課題概要:
以下の抜粋に基づき、次の各問に答えよ。
(a) 末松太平が二・二六事件に関与した当時、中隊長を務めていた連隊はどこか。
(b) 「二・二六事件・末松太平氏に聞く」の聞き手は誰か。
(c) 北一輝に言われた感銘を、末松氏は何にたとえたか。

選定抜粋:
----------------

礫川全次のコラムと名言

礫川全次〈コイシカワ・ゼンジ〉のコラムと名言。コラムは、その時々に思いついたことなど。名言は、その日に見つけた名言など。

北一輝はあっさりして感じのいい人だった(末松太平)

2018-02-16 04:15:40 | コラムと名言

◎北一輝はあっさりして感じのいい人だった(末松太平)

 本日は、末松太平〈スエマツ・タヘイ〉が、二・二六事件について証言している対談記録を紹介してみたい。末松太平(一九〇五~一九九三)は、元軍人で、歩兵第五連隊(青森)の中隊長(陸軍中尉)だったときに、二・二六事件に関与した。『私の昭和史』(みすず書房、一九七四)の著者としても知られる。
 証言の出典は、島津書房編『証言・昭和維新運動』(島津書房、一九七七)の第一部「証言 私の昭和維新」の「二・二六事件・末松太平氏に聞く」。聞き手は、鈴木邦男氏、地の文、および《 》内の注も、鈴木氏によるものである。

  2 北一輝と青年将校
 末松太平氏の著書「私の昭和史」には、末松氏が北一輝〈キタ・イッキ〉を訪問した時の様子が次のように書かれている。
「(北は)『軍人が軍人勅諭を読み誤って、政治に没交渉だったのがかえってよかった。おかげで腐敗した政治に染まらなかった。いまの日本を救いうるものは、まだ腐敗していないこの軍人だけです。しかも若いあなたがたです』と、キラリと隻眼〈セキガン〉を光らしていった。それは意外なことばだった。いまの自衛隊そっくりに無用の長物視されていた軍人が、日本を救う唯一の存在であり、特に若いわれわれがその最適格者だといわれたからである」
 そして、北にそう言われた感銘は「クラーク博士における『ボーイズ・ビー・アンビシャス』だった」という。

----------------

提示資料:
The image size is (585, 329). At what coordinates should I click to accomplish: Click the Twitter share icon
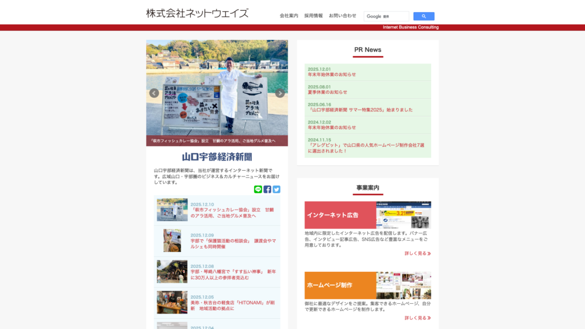point(277,189)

----------------

解答:
(a) 歩兵第五連隊(青森)
(b) 鈴木邦男氏
(c) クラーク博士における『ボーイズ・ビー・アンビシャス』